Roccu Clementi a onze ans quand son père est massacré
dans la vallée d'Ascu par les troupes du général d'Arcambal.
«A la fin du printemps de l'année 1769, après la défaite de
Ponte Novu et le départ de Pasquale Paoli, on avait compris
que la loi des nouveaux maîtres de l'île serait inflexible, qu'elle
s'abattrait sur les villes comme sur les villages. (...) Car la
conquête militaire achevée, il avait fallu dresser l'état des lieux,
inventorier les biens et les propriétés, prendre possession des
terres acquises par la couronne de France, rentabiliser les
dépenses de guerre et faire enfin rentrer l'impôt dans les caisses
du roi...»
C'est dans cette Corse toujours rebelle, que le nouveau pouvoir
n'arrive pas à soumettre, que grandit l'enfant taciturne ;
soupçonné à tort d'être l'auteur d'un crime odieux, il disparaît
d'Ascu. Peu après, le mystérieux Speranza, à la tête d'une poignée
d'hommes, harcèle les agents de l'administration royale.
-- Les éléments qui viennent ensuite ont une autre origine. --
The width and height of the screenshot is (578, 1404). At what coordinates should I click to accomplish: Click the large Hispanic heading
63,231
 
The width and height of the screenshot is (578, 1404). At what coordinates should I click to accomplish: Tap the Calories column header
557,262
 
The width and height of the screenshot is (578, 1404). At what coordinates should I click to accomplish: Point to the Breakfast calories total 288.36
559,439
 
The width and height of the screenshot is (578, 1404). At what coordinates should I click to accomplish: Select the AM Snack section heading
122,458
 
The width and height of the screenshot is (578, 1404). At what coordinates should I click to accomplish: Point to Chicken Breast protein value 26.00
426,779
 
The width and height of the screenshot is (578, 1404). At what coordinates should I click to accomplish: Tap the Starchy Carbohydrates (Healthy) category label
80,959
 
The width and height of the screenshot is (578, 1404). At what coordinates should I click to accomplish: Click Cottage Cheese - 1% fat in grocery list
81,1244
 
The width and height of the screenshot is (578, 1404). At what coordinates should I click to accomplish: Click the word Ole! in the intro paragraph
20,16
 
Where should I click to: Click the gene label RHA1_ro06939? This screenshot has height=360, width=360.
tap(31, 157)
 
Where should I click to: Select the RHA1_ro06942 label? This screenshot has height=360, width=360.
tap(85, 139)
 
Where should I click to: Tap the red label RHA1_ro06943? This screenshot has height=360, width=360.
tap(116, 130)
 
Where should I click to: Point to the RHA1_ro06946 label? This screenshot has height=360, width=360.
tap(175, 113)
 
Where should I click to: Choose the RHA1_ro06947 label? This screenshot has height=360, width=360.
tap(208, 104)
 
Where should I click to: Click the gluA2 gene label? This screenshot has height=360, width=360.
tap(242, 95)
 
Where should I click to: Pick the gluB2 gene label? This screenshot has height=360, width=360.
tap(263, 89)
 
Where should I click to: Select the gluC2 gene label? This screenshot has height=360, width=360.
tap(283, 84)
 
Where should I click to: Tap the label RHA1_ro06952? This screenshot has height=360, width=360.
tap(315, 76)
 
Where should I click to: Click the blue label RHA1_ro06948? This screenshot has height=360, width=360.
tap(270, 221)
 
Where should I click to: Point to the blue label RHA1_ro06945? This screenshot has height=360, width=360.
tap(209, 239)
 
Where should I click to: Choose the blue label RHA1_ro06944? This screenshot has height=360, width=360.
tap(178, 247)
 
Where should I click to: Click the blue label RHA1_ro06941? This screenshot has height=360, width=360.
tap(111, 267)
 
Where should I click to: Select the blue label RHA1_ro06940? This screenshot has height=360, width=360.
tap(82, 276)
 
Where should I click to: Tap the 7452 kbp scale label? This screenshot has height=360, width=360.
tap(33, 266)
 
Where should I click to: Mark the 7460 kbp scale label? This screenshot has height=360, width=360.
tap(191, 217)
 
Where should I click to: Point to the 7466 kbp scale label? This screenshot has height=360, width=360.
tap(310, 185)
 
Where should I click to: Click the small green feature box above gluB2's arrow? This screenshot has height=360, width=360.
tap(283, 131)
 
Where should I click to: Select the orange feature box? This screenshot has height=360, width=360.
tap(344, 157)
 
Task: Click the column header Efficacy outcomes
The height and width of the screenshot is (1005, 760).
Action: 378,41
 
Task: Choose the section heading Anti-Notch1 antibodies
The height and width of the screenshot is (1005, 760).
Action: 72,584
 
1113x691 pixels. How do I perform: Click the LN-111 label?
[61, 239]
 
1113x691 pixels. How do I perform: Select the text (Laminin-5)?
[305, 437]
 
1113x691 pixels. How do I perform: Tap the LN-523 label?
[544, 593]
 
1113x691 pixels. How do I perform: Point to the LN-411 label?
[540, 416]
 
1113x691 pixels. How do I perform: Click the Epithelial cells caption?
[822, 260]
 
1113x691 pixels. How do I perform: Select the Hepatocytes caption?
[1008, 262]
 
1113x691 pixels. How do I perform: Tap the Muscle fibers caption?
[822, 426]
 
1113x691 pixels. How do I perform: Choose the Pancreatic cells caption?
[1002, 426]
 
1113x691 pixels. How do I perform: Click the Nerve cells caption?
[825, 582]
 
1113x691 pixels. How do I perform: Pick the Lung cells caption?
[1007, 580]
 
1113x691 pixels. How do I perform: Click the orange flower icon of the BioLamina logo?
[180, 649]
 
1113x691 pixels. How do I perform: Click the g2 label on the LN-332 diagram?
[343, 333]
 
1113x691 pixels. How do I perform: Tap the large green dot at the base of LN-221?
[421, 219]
Un autre Roccu Clementi, cent cinquante ans plus tard, fait
revivre cette histoire ; un Roccu Clementi qu'une autre guerre
- dont il ne comprend pas la légitimité - a privé lui aussi de
son père.
Speranza est en vérité un roman d'amour : l'amour
d'hommes pour leur terre natale, pour sa beauté, sa rudesse et
sa douceur, son histoire qui les habite et parfois les submerge.